"Home" originated as a spoken word poem, and like much oral poetry, relies heavily on repetition to create musicality and meaning. The most common repetitive device here is anaphora. There are a few different versions of anaphora throughout the poem, but the most prominent is the repetition of the phrase "no one" (and sometimes the longer "no one leaves home"), which opens the poem and appears again and again.
This phrase becomes a kind of refrain, and it plays an important role in delivering the poem's message: that people only become refugees when they truly have no other option. Each time the speaker asserts that "no one would leave home / unless home chased you," or "no one crawls under fences / no one wants to be beaten," or simply, "no one could take it," it implicitly reminds readers that they themselves are included in that "no one" and would never willingly undergo such suffering. Thus, this repetition insists, the people who do endure these traumas only do so because they must, and they deserve understanding and empathy.

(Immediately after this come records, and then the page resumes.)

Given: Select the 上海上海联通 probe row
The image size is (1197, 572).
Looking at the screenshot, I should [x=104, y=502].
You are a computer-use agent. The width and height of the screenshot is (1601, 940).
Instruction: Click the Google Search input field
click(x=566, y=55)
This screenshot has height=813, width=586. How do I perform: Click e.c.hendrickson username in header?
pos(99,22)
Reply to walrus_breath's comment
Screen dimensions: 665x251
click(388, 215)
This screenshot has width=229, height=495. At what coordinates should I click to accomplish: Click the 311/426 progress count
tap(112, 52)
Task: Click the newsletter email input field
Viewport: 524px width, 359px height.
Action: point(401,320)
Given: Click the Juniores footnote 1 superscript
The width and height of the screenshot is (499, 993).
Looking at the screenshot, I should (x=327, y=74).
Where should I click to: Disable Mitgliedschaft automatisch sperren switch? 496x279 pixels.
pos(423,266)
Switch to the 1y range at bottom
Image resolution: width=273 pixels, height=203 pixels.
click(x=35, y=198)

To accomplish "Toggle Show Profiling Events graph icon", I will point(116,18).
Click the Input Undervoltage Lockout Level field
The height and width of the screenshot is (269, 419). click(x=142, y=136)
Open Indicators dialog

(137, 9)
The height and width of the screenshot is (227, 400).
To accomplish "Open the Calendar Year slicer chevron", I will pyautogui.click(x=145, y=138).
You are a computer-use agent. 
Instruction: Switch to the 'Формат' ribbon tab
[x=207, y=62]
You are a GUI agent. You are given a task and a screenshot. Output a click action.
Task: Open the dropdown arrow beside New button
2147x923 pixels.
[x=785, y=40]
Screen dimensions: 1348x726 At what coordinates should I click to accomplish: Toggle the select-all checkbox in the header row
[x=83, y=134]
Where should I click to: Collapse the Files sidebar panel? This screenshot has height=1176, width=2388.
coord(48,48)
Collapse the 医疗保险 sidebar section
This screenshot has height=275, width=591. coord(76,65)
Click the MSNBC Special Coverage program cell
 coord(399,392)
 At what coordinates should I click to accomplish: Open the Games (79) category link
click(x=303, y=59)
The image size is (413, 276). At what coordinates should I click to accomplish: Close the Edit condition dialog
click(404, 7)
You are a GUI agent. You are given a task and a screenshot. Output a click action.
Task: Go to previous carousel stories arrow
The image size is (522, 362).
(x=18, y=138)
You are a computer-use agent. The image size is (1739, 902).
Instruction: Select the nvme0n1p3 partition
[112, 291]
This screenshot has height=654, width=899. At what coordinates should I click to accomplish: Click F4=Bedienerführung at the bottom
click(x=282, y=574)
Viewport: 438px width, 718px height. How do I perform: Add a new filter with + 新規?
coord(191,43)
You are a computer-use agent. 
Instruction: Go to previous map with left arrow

The poem includes other instances of anaphora as well, such as the repetition of the word "than," as in:
than rubble
than bone
than your child's body
These moments not only add to the poem's message, underscoring the traumas that refugees may endure, but they also add to the poem's compelling rhythm. The reiteration of the same phrases over and over again gives the poem a sense of forward momentum, as well as a claustrophobic or inescapable sonic quality, which helps capture the dire straits that refugees find themselves in against their will.